▸ **SET TASK**
Reproduce each of the following lines word for word.

==========

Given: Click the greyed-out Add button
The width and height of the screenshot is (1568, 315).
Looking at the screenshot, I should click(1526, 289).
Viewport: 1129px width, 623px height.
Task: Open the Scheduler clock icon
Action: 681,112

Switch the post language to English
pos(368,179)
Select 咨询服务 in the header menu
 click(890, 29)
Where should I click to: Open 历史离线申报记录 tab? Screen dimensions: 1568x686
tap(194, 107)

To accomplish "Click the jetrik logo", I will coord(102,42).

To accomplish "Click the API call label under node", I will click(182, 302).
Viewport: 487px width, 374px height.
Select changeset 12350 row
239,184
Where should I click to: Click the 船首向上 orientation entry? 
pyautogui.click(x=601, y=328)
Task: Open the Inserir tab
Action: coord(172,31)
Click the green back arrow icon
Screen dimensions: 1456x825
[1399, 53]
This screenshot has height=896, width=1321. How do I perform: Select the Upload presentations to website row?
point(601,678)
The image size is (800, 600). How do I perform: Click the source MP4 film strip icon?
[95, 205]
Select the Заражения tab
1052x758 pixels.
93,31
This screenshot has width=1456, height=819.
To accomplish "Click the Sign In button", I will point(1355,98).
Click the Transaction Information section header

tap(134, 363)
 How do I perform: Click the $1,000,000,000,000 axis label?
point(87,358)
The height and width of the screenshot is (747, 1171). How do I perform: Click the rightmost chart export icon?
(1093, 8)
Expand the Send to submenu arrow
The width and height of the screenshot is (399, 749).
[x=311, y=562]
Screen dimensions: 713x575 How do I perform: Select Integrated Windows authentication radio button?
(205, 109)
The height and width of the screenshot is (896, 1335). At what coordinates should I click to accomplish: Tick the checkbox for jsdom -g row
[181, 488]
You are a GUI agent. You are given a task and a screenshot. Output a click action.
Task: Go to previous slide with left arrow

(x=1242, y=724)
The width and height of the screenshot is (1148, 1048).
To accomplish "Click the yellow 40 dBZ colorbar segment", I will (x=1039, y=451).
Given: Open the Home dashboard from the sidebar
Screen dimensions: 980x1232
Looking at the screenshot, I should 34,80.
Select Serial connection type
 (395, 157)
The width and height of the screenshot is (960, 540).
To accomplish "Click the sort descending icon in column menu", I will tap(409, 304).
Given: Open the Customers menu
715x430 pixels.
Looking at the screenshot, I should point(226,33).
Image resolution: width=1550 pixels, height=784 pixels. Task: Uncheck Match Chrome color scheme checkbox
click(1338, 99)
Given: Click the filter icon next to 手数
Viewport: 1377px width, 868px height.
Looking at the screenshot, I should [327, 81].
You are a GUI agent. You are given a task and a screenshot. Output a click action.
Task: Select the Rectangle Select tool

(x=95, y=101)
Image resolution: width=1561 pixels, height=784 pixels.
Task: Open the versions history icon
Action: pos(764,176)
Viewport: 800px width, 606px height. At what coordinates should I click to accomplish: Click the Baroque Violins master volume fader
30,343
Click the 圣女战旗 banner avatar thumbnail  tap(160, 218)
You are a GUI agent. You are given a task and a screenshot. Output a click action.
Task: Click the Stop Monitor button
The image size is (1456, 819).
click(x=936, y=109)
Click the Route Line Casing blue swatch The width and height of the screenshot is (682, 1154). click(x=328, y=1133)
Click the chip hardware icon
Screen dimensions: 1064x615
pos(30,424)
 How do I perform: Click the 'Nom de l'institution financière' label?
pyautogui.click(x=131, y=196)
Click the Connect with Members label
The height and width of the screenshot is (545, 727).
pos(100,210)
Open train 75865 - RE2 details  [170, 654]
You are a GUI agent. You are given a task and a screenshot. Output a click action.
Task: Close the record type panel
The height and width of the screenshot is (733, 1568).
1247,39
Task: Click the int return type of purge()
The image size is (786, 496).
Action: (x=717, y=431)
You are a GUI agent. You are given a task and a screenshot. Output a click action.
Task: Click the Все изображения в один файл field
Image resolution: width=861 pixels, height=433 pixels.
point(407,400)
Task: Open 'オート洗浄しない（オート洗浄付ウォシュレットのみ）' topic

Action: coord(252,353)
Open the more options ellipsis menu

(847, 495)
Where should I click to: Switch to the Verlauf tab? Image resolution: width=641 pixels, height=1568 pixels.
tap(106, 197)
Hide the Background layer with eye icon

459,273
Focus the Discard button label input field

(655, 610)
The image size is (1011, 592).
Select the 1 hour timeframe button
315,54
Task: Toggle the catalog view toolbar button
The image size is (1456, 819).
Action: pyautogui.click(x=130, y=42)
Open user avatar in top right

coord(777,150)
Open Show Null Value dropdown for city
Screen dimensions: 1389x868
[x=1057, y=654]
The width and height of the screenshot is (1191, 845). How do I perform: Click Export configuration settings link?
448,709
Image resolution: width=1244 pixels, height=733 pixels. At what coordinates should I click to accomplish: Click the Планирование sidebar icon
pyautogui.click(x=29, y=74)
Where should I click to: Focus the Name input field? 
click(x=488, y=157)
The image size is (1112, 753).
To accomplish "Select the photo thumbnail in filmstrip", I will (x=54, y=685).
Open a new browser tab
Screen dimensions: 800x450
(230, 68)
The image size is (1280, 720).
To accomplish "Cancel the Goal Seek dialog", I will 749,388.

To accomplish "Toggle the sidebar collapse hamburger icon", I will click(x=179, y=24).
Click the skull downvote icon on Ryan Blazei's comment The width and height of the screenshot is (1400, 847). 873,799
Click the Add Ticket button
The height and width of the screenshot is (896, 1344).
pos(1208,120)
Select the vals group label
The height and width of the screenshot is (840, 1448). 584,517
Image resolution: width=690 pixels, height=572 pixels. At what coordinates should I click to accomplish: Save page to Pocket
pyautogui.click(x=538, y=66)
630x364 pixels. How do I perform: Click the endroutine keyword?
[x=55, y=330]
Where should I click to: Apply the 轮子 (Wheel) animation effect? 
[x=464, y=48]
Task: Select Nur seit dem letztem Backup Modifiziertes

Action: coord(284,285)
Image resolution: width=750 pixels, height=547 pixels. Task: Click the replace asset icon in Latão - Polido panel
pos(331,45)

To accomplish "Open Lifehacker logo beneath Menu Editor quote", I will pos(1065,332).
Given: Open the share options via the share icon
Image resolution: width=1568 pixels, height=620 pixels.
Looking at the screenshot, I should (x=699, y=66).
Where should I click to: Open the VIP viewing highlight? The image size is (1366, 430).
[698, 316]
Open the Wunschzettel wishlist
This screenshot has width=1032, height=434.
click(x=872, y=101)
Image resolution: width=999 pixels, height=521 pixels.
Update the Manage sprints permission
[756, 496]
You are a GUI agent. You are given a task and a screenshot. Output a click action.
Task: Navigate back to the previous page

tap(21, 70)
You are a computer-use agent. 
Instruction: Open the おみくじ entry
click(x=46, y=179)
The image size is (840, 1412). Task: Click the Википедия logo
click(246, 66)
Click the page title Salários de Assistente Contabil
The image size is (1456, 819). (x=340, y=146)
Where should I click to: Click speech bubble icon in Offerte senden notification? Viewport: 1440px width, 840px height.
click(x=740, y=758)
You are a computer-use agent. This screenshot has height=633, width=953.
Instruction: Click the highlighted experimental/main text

==========

▸ **RESULT**
Given: Click the greyed-out Add button
The width and height of the screenshot is (1568, 315).
Looking at the screenshot, I should click(1526, 289).
Viewport: 1129px width, 623px height.
Task: Open the Scheduler clock icon
Action: 681,112

Switch the post language to English
pos(368,179)
Select 咨询服务 in the header menu
 click(890, 29)
Where should I click to: Open 历史离线申报记录 tab? Screen dimensions: 1568x686
tap(194, 107)

To accomplish "Click the jetrik logo", I will coord(102,42).

To accomplish "Click the API call label under node", I will click(182, 302).
Viewport: 487px width, 374px height.
Select changeset 12350 row
239,184
Where should I click to: Click the 船首向上 orientation entry? 
pyautogui.click(x=601, y=328)
Task: Open the Inserir tab
Action: coord(172,31)
Click the green back arrow icon
Screen dimensions: 1456x825
[1399, 53]
This screenshot has height=896, width=1321. How do I perform: Select the Upload presentations to website row?
point(601,678)
The image size is (800, 600). How do I perform: Click the source MP4 film strip icon?
[95, 205]
Select the Заражения tab
1052x758 pixels.
93,31
This screenshot has width=1456, height=819.
To accomplish "Click the Sign In button", I will point(1355,98).
Click the Transaction Information section header

tap(134, 363)
 How do I perform: Click the $1,000,000,000,000 axis label?
point(87,358)
The height and width of the screenshot is (747, 1171). How do I perform: Click the rightmost chart export icon?
(1093, 8)
Expand the Send to submenu arrow
The width and height of the screenshot is (399, 749).
[x=311, y=562]
Screen dimensions: 713x575 How do I perform: Select Integrated Windows authentication radio button?
(205, 109)
The height and width of the screenshot is (896, 1335). At what coordinates should I click to accomplish: Tick the checkbox for jsdom -g row
[181, 488]
You are a GUI agent. You are given a task and a screenshot. Output a click action.
Task: Go to previous slide with left arrow

(x=1242, y=724)
The width and height of the screenshot is (1148, 1048).
To accomplish "Click the yellow 40 dBZ colorbar segment", I will (x=1039, y=451).
Given: Open the Home dashboard from the sidebar
Screen dimensions: 980x1232
Looking at the screenshot, I should 34,80.
Select Serial connection type
 (395, 157)
The width and height of the screenshot is (960, 540).
To accomplish "Click the sort descending icon in column menu", I will tap(409, 304).
Given: Open the Customers menu
715x430 pixels.
Looking at the screenshot, I should point(226,33).
Image resolution: width=1550 pixels, height=784 pixels. Task: Uncheck Match Chrome color scheme checkbox
click(1338, 99)
Given: Click the filter icon next to 手数
Viewport: 1377px width, 868px height.
Looking at the screenshot, I should [327, 81].
You are a GUI agent. You are given a task and a screenshot. Output a click action.
Task: Select the Rectangle Select tool

(x=95, y=101)
Image resolution: width=1561 pixels, height=784 pixels.
Task: Open the versions history icon
Action: pos(764,176)
Viewport: 800px width, 606px height. At what coordinates should I click to accomplish: Click the Baroque Violins master volume fader
30,343
Click the 圣女战旗 banner avatar thumbnail  tap(160, 218)
You are a GUI agent. You are given a task and a screenshot. Output a click action.
Task: Click the Stop Monitor button
The image size is (1456, 819).
click(x=936, y=109)
Click the Route Line Casing blue swatch The width and height of the screenshot is (682, 1154). click(x=328, y=1133)
Click the chip hardware icon
Screen dimensions: 1064x615
pos(30,424)
 How do I perform: Click the 'Nom de l'institution financière' label?
pyautogui.click(x=131, y=196)
Click the Connect with Members label
The height and width of the screenshot is (545, 727).
pos(100,210)
Open train 75865 - RE2 details  [170, 654]
You are a GUI agent. You are given a task and a screenshot. Output a click action.
Task: Close the record type panel
The height and width of the screenshot is (733, 1568).
1247,39
Task: Click the int return type of purge()
The image size is (786, 496).
Action: (x=717, y=431)
You are a GUI agent. You are given a task and a screenshot. Output a click action.
Task: Click the Все изображения в один файл field
Image resolution: width=861 pixels, height=433 pixels.
point(407,400)
Task: Open 'オート洗浄しない（オート洗浄付ウォシュレットのみ）' topic

Action: coord(252,353)
Open the more options ellipsis menu

(847, 495)
Where should I click to: Switch to the Verlauf tab? Image resolution: width=641 pixels, height=1568 pixels.
tap(106, 197)
Hide the Background layer with eye icon

459,273
Focus the Discard button label input field

(655, 610)
The image size is (1011, 592).
Select the 1 hour timeframe button
315,54
Task: Toggle the catalog view toolbar button
The image size is (1456, 819).
Action: pyautogui.click(x=130, y=42)
Open user avatar in top right

coord(777,150)
Open Show Null Value dropdown for city
Screen dimensions: 1389x868
[x=1057, y=654]
The width and height of the screenshot is (1191, 845). How do I perform: Click Export configuration settings link?
448,709
Image resolution: width=1244 pixels, height=733 pixels. At what coordinates should I click to accomplish: Click the Планирование sidebar icon
pyautogui.click(x=29, y=74)
Where should I click to: Focus the Name input field? 
click(x=488, y=157)
The image size is (1112, 753).
To accomplish "Select the photo thumbnail in filmstrip", I will (x=54, y=685).
Open a new browser tab
Screen dimensions: 800x450
(230, 68)
The image size is (1280, 720).
To accomplish "Cancel the Goal Seek dialog", I will 749,388.

To accomplish "Toggle the sidebar collapse hamburger icon", I will click(x=179, y=24).
Click the skull downvote icon on Ryan Blazei's comment The width and height of the screenshot is (1400, 847). 873,799
Click the Add Ticket button
The height and width of the screenshot is (896, 1344).
pos(1208,120)
Select the vals group label
The height and width of the screenshot is (840, 1448). 584,517
Image resolution: width=690 pixels, height=572 pixels. At what coordinates should I click to accomplish: Save page to Pocket
pyautogui.click(x=538, y=66)
630x364 pixels. How do I perform: Click the endroutine keyword?
[x=55, y=330]
Where should I click to: Apply the 轮子 (Wheel) animation effect? 
[x=464, y=48]
Task: Select Nur seit dem letztem Backup Modifiziertes

Action: coord(284,285)
Image resolution: width=750 pixels, height=547 pixels. Task: Click the replace asset icon in Latão - Polido panel
pos(331,45)

To accomplish "Open Lifehacker logo beneath Menu Editor quote", I will pos(1065,332).
Given: Open the share options via the share icon
Image resolution: width=1568 pixels, height=620 pixels.
Looking at the screenshot, I should (x=699, y=66).
Where should I click to: Open the VIP viewing highlight? The image size is (1366, 430).
[698, 316]
Open the Wunschzettel wishlist
This screenshot has width=1032, height=434.
click(x=872, y=101)
Image resolution: width=999 pixels, height=521 pixels.
Update the Manage sprints permission
[756, 496]
You are a GUI agent. You are given a task and a screenshot. Output a click action.
Task: Navigate back to the previous page

tap(21, 70)
You are a computer-use agent. 
Instruction: Open the おみくじ entry
click(x=46, y=179)
The image size is (840, 1412). Task: Click the Википедия logo
click(246, 66)
Click the page title Salários de Assistente Contabil
The image size is (1456, 819). (x=340, y=146)
Where should I click to: Click speech bubble icon in Offerte senden notification? Viewport: 1440px width, 840px height.
click(x=740, y=758)
You are a computer-use agent. This screenshot has height=633, width=953.
Instruction: Click the highlighted experimental/main text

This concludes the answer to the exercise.